§ What you will do: Exercise in exact copying: restate word for word only the lines below from the one containing "Task: Open Project" through the one containing "Go back using the Back arrow", omitting any pictures.

§ Records for processing:
****

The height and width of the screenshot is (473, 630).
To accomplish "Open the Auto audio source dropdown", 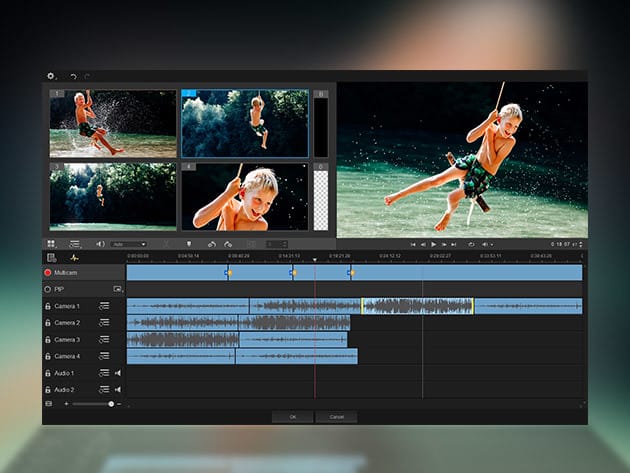I will (x=129, y=244).
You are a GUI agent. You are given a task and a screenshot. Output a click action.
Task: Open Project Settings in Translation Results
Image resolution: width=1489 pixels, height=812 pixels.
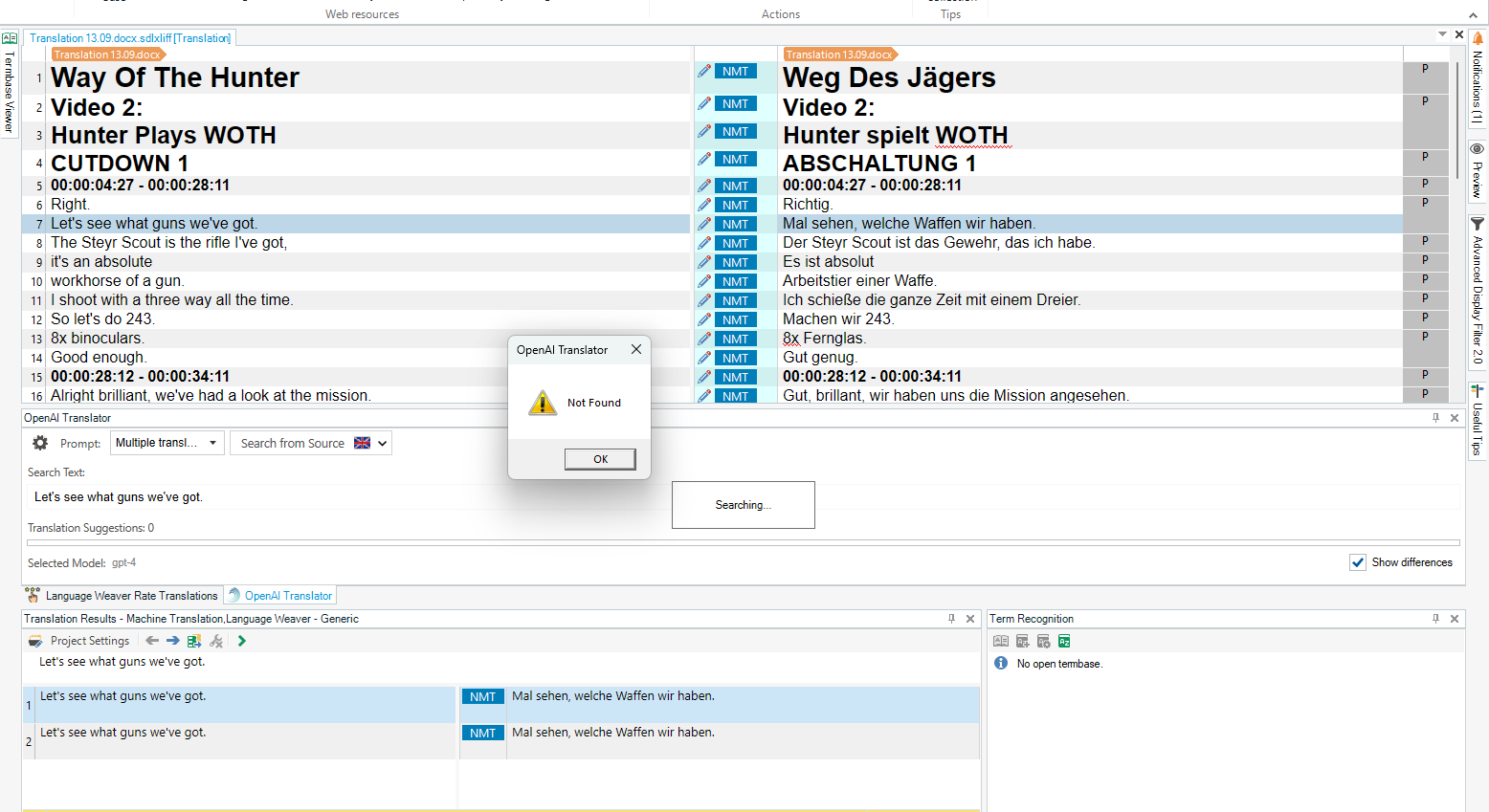click(x=80, y=641)
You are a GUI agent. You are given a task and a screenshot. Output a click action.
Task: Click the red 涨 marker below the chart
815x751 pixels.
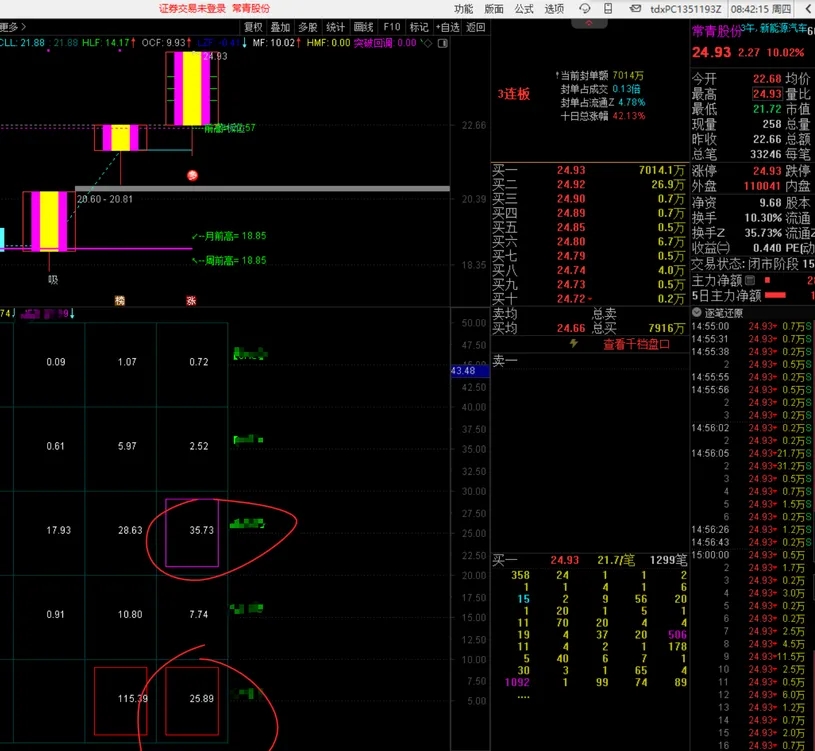[x=191, y=300]
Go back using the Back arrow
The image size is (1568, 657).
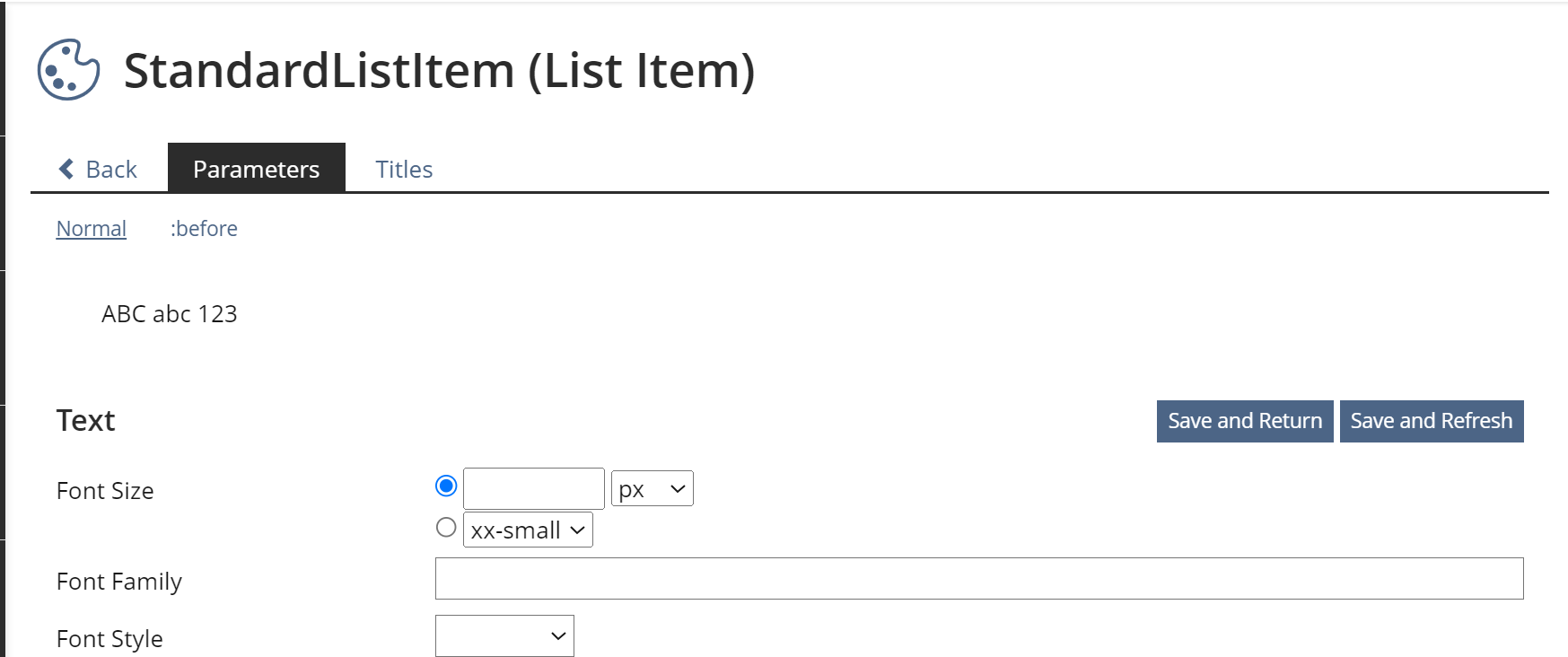tap(98, 169)
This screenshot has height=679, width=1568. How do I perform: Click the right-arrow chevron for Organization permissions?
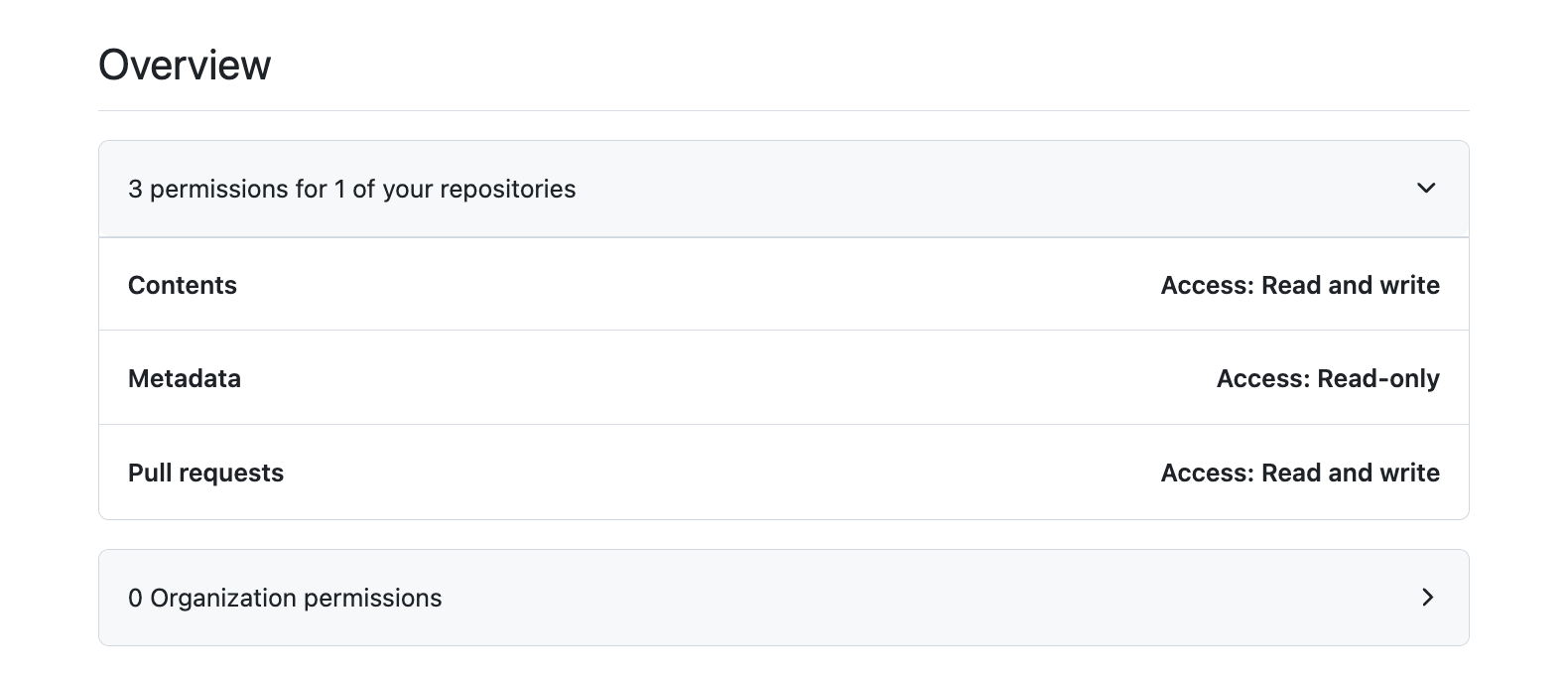click(1429, 598)
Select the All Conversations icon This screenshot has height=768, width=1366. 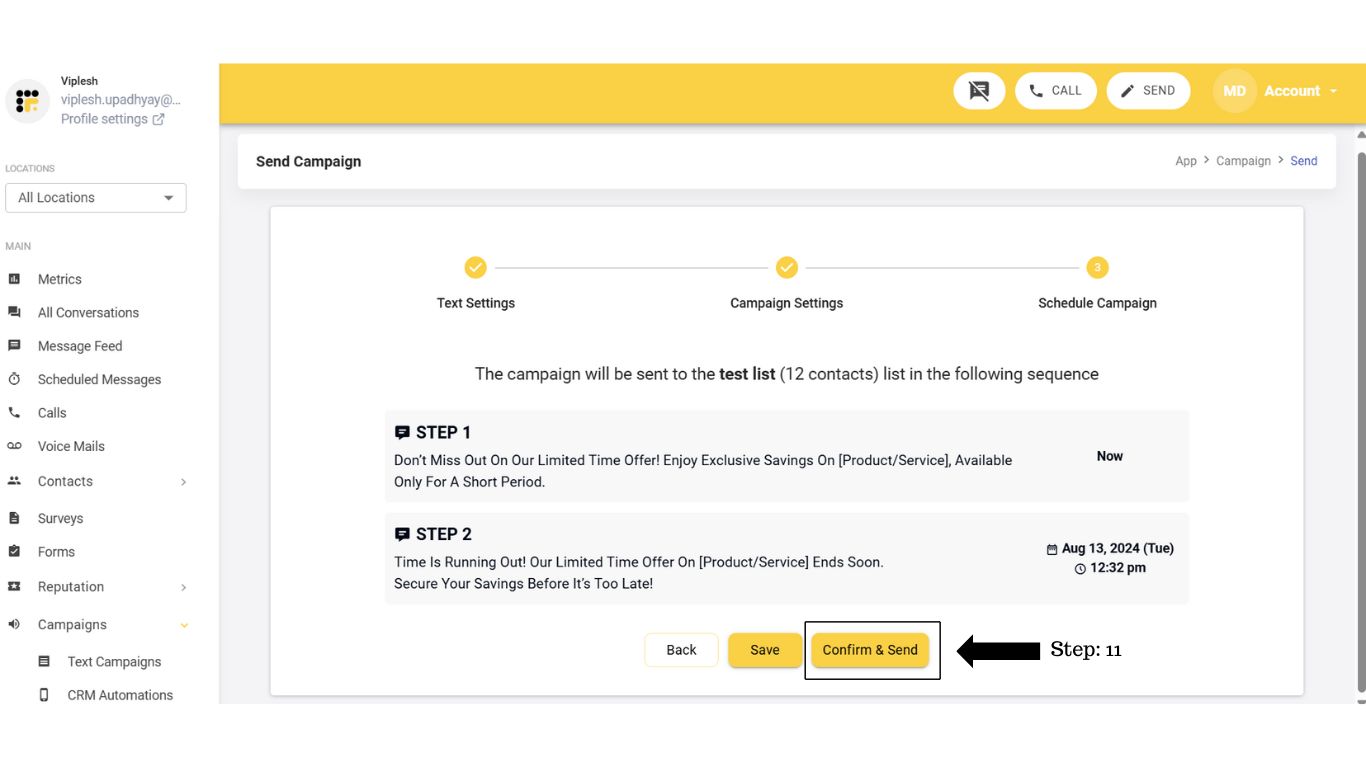[16, 312]
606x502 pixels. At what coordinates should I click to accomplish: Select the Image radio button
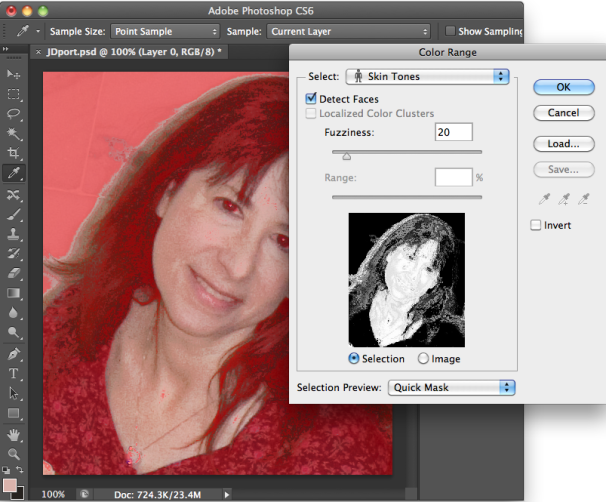pyautogui.click(x=424, y=358)
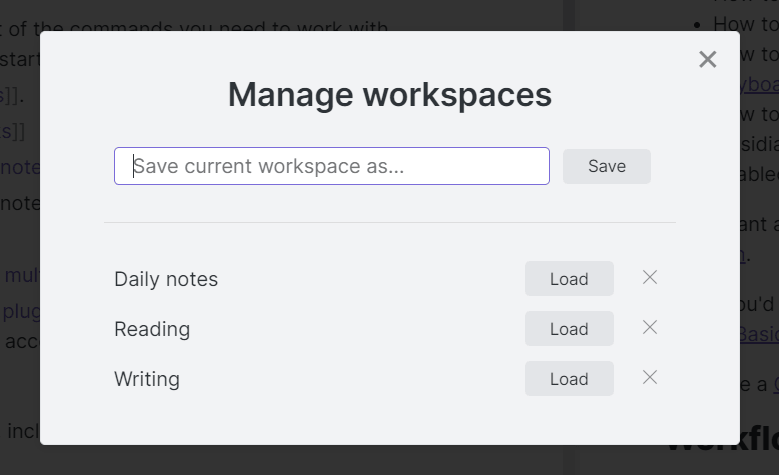Click the Reading workspace name
779x475 pixels.
152,329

****

§ Task solution:
Task: Open Project Settings in Translation Results
Image resolution: width=1489 pixels, height=812 pixels.
click(x=80, y=641)
You are a GUI agent. You are given a task and a screenshot. Output a click action.
Task: Click the red 涨 marker below the chart
815x751 pixels.
[x=191, y=300]
Go back using the Back arrow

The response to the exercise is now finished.